I wrote the story and I got a screenplay writer who put it down for me.
Did you ever think to ask writers, because in Nigeria you have tremendous good writers to make stories for films?
I wanted, like I said, a story that cut across, I wanted an issue that could be seen in any part of the world. Now the issue I’ve picked, somehow, in the French culture, you find it inside. Somehow, in the American, the British, the Chinese culture, you find it inside. You see, me picking just any writer in Nigeria to give me any Nigerian story, it wouldn’t cut across. I wanted a story that somehow, whether you are African, French, British or American, there’s a trace of you inside and there’s part that you go home with. That’s what I have done.
That’s a bit like the direction you took with taking a white actor. What was your choice in it?
Initially I wanted to choose a black actor for the role of Dale, the white guy. But I thought people would just see a black film. « Oh, it happens in Africa ». I didn’t want the audience to think that it was an African story, « Oh such things happen, it happens in Nigeria only, in Africa only ». I thought that since it was a white guy, you could feel it could happen to you. Sex is sex. Sex in Nigeria is sex in France, is sex in America. It’s all the same. If you sit down and you’re still loyal to your wife and one day you see a beautiful girl and you sleep with her: you want more, you do it again, you want more, you do it again. So it’s everywhere. So that more and more and more you have, it’s a motive.
But the process of identification of the spectator is not the same if it’s a black guy or if it’s a white guy who has the main role, is it?
It’s quite different actually. That’s why I said in every culture, whether you are French, British, there’s a part of you that’s in that movie. Because it’s a movie that could be interpreted in different ways, we all take home something, which is maybe different from each other. The story is to cut across. I use sex. Sex is a language. Without sex, the world is gone. Somehow, it affects everybody, wherever you think you come from.
You show the three girls as a group to attract people.
Definitely. These three girls attract people. Whatever they want, they get it. They don’t mind sleeping with someone. They’re actually supporting the main character. The main character sleeps with anybody she has and I felt that putting her there alone wouldn’t be real because whatever you do, there are people around you and I created two other characters, a white and a black, attached to her. The other thing I was trying to avoid was that I didn’t want black people to think « Am I seeing only black people are prostitutes, that sleep around ». There’s a black, there’s a white. To be balanced. The most important thing is that you are a human being and this could happen to you.
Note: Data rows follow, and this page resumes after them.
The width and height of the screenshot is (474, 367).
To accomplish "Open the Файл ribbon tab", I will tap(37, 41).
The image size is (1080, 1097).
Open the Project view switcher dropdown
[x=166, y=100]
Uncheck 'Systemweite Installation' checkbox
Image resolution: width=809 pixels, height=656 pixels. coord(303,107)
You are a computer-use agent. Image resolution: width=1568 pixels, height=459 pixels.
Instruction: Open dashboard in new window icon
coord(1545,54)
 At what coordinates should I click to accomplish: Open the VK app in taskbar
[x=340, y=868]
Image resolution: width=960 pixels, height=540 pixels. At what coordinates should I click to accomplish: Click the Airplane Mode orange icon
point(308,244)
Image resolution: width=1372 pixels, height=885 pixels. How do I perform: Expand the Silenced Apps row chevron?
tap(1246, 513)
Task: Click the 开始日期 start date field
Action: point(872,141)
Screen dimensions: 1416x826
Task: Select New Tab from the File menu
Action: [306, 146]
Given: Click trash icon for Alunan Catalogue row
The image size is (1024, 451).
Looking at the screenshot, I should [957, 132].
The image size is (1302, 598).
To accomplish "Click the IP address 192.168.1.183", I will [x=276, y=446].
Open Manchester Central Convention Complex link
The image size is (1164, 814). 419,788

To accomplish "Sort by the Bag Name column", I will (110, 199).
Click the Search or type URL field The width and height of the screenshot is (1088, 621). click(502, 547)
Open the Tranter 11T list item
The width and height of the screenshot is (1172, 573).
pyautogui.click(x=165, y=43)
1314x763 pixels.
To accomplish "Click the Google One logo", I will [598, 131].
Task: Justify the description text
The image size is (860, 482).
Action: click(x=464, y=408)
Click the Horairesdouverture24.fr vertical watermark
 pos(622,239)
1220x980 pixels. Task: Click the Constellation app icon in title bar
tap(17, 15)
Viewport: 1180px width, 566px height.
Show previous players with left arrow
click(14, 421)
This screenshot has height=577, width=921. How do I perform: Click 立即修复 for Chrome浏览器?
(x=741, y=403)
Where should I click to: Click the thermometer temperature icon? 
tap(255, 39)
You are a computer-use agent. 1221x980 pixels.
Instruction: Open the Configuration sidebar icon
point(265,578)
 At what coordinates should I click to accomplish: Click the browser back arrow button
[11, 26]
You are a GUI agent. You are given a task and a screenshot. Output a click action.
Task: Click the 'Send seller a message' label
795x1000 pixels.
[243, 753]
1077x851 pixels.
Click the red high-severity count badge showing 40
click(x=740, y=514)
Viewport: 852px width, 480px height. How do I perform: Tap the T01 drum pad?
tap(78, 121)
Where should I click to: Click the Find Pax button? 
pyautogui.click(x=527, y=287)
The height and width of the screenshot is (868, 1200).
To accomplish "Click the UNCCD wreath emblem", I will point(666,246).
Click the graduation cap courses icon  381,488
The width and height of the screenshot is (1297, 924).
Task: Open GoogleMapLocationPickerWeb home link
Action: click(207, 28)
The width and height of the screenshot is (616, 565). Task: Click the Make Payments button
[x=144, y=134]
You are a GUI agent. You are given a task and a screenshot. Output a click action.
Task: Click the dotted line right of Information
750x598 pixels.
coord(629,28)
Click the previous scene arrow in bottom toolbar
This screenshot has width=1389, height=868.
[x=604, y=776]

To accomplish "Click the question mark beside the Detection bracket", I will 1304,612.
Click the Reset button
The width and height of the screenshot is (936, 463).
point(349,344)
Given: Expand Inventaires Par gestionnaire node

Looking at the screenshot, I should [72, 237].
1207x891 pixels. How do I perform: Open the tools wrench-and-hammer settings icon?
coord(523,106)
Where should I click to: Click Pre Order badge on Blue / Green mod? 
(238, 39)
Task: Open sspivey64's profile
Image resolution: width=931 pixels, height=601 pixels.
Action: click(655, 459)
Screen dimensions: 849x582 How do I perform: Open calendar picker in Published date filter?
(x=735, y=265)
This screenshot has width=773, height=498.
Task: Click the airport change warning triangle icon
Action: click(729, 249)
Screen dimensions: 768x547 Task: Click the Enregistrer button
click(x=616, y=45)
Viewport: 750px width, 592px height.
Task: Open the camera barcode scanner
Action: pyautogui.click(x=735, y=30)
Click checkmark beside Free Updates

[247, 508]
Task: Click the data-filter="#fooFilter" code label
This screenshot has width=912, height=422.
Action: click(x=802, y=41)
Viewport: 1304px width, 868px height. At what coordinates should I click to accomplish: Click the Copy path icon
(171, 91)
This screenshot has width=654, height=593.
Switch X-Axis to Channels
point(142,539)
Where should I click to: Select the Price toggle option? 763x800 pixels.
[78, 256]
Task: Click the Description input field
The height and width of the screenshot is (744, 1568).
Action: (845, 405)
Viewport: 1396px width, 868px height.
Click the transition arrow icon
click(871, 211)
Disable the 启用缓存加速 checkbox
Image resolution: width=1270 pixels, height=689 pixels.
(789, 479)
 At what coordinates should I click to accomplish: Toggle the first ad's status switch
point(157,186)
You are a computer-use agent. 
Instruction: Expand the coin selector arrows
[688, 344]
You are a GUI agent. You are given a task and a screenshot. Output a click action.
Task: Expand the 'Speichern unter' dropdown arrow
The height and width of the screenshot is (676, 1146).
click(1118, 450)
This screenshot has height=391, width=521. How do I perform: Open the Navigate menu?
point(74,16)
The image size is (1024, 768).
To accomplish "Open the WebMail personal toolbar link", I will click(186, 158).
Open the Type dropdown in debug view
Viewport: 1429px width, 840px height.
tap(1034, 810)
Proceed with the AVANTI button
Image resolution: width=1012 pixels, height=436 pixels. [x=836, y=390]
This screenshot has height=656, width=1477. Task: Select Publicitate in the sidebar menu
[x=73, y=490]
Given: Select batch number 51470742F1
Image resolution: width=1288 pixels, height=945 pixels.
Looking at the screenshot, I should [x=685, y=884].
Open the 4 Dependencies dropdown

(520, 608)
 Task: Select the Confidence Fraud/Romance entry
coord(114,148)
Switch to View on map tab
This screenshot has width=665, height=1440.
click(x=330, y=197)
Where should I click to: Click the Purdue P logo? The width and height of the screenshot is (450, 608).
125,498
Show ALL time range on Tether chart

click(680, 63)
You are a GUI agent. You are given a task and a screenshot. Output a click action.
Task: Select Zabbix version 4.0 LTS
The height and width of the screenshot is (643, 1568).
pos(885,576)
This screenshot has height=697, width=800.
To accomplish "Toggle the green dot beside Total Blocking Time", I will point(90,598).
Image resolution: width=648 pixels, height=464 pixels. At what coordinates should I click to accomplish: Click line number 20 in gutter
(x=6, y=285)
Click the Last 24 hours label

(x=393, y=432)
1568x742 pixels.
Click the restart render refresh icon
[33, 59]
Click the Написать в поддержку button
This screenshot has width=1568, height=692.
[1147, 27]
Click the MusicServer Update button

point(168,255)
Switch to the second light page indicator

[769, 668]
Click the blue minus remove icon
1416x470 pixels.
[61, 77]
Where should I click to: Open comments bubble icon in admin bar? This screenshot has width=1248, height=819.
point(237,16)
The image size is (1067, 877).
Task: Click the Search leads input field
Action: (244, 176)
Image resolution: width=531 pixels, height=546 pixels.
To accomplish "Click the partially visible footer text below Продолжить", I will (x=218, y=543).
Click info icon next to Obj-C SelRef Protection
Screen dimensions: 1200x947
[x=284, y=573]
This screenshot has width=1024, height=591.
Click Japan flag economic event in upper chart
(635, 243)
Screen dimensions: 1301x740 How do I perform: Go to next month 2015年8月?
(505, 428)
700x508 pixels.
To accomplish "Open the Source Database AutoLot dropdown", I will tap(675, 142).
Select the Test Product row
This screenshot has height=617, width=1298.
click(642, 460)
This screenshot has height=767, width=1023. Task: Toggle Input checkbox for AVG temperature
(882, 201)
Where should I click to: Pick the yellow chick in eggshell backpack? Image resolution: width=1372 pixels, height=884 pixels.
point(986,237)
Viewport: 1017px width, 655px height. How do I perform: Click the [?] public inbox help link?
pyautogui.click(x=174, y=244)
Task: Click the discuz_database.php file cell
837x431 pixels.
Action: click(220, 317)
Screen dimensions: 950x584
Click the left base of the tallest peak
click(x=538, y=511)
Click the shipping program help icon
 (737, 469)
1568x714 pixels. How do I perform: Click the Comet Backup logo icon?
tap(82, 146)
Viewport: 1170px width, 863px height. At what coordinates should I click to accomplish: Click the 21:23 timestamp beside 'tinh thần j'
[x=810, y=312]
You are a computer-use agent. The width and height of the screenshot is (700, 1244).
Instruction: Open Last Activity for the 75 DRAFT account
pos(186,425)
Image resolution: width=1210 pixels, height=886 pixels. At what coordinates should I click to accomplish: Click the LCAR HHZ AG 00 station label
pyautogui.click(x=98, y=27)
How do you market the film in Nigeria, do you do it the normal way? Because there are so many films coming out, sixty a week or something.
Like I said, the normal Nollywood, the normal Nigerian movie industry product, I’m sure you must have seen them, it’s very different from what I’ve done. In terms of market, I have an international market distributing company who will now employ a Nigerian company to distribute the movie on the market. Because there’s a lot of piracy. I told you if I just give it to one it’s over. So I go from outside to come in, instead of waiting for Nigeria to go outside. That’s my thought. I also intend to go to more film festivals to talk about the film and expose the film.
Is there a possibility of bringing the film in French as well?
I have a French dubbing already.
Where did you do that, in Ghana at the NAFTI?
I did it in Lagos. The French embassy got me a guy who came in and did the translation to French, the editing and the dubbing. It was done in Lagos.